In the beginning, they told us that gold removal was done with a piece of wood and was very difficult to do. Later, they tried a safety razor blade, but it was too stiff to do the work correctly. Finally they started to use a double edge razor blade that had one edge wrapped in cloth that had been fed through the hole in the center and wrapped around the blade not in use. Needless to say, all cloths and blades were turned in so that the gold could be reclaimed from them.
They also told us that to get your gold or whatever metal you were using to decorate with, was a process in itself! You were required to sign out for the gold and you were carefully watched. At the end of the day, you were then required to return everything, including the working tools and cloths.

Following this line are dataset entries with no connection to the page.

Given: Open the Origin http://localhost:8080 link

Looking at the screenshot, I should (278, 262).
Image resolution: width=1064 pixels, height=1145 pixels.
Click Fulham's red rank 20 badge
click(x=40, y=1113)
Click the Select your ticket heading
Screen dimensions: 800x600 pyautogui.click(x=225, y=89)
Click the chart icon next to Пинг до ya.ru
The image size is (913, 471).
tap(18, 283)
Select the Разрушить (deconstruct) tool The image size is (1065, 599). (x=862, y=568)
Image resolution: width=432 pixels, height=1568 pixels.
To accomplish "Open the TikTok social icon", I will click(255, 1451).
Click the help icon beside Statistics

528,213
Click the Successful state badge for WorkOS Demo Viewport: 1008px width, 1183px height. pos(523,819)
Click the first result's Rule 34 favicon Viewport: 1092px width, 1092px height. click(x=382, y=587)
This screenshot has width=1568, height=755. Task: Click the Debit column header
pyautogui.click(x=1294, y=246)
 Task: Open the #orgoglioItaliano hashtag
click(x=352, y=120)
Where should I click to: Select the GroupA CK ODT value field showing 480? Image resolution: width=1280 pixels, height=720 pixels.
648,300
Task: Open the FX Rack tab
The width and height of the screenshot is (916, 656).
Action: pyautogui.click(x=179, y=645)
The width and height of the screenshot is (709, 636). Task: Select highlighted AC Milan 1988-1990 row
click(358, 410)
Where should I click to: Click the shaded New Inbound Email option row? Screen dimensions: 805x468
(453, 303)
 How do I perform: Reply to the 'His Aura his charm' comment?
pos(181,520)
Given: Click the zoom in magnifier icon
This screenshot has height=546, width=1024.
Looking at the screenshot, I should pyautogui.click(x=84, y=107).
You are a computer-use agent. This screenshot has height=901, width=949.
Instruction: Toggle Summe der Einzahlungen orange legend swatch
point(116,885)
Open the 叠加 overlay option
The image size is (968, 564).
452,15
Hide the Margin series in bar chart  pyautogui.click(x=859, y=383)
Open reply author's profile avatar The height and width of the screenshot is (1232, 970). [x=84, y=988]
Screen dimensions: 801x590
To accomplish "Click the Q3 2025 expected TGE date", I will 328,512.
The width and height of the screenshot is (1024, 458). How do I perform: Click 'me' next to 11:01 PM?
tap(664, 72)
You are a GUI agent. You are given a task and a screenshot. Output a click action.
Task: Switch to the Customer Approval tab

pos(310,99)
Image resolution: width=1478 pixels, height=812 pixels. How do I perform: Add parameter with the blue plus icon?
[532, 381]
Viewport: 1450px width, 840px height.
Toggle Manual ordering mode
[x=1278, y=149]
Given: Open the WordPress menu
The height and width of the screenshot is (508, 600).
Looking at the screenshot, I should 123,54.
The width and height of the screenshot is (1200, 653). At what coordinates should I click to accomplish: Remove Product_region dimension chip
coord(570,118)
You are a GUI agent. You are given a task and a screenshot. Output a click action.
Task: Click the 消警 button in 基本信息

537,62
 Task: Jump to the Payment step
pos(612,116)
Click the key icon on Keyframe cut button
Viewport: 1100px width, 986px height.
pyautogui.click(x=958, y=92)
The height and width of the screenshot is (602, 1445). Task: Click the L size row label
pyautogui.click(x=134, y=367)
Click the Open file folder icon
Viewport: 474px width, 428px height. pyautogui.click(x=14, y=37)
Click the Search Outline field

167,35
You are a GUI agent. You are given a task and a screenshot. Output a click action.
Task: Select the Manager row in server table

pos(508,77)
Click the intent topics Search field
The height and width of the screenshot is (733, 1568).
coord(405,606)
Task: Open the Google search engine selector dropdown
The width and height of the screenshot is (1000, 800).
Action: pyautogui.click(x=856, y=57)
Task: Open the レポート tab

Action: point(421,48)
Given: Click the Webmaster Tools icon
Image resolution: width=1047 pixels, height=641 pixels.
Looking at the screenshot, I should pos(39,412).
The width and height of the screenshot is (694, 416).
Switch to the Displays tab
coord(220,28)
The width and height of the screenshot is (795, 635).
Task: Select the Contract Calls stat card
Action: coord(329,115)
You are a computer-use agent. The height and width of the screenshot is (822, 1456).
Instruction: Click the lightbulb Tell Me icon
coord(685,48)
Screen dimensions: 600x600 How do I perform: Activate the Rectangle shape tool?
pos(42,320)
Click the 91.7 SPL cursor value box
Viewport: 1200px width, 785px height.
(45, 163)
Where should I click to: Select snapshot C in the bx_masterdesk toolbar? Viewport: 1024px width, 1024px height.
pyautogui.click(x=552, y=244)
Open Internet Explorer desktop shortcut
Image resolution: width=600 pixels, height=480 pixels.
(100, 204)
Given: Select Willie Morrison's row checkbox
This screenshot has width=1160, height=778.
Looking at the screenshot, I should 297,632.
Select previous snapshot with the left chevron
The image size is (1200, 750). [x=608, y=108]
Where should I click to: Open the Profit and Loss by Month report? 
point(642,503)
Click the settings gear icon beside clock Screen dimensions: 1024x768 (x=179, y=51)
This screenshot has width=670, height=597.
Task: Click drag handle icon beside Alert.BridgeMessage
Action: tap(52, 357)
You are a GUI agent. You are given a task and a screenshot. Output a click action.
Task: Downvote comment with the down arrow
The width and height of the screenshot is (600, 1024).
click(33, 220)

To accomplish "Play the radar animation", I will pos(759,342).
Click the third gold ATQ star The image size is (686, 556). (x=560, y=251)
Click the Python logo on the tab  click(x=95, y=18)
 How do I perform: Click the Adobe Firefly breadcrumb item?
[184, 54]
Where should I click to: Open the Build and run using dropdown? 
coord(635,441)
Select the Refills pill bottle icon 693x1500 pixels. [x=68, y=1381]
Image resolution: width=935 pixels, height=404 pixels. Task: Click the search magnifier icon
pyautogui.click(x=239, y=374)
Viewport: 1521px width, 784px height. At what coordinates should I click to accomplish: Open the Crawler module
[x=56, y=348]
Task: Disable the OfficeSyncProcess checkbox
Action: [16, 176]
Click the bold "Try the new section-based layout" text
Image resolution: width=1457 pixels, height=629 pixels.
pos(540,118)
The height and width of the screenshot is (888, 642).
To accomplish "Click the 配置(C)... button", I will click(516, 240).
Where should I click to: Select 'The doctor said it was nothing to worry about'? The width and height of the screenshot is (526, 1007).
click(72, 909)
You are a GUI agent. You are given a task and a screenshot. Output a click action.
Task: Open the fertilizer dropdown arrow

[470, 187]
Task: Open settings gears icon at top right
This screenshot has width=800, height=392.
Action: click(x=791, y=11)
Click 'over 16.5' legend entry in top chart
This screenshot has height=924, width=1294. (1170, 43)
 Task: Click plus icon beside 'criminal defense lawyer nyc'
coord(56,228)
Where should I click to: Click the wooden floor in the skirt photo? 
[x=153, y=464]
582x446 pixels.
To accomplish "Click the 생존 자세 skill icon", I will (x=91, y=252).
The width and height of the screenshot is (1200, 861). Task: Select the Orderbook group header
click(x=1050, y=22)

In the early years, before the Decorating Department addition to the factory, the glass was fired in a kiln to adhere the gold to the glass. After the addition was put on, a lehr was built for this purpose. The ladies thought that this addition was put on in 1925 or 1926. They stated that the addition was nice for the extra light, but it was very cold in winter.
The ladies then explained about the different brushes and techniques used to paint gold on the glass. The gold was 24KT in a paste and was thinned with what they thought was turpentine. After the turpentine had been used for awhile, for thinning the paste, another solution was tried, but they could not remember what it was.
Other metals they remembered using on the glass were: sterling silver, white gold, platinum and bright gold. According to them, bright gold, which was cheaper gold that the gold paste, was very difficult to use. Platinum was hard to use also. To do the platinum work the piece had to have a "red mud" put on where the platinum was to go. The piece was put through the lehr to bake the mud on. Then the mud was removed and platinum applied. They remembered using the platinum and bright gold on stemware mostly.
When asked, they said that they did do some silk screen work, but not much. There were men in the department also, and they did very good work, according to the ladies. Walter Guegold, who many of you know as the maker of etching plates, was very talented and did work on freehand gold decorations.
When asked about enamel decorations, they remembered them from very early in their time at the factory. They remembered doing the Japonica decoration, but not a lot of it. When asked if they remembered doing much gold work on Rosepoint in carmen, they said they did do quite a bit, however, during the war not much carmen was made due to material shortages. Asked if they knew what companies or stores they were decorating for, the only big one they could remember was Farber Bros.
Many of you may remember these ladies from last year's Former Workers Reunion, held during Convention. They are delightful and were a joy to have as our guests.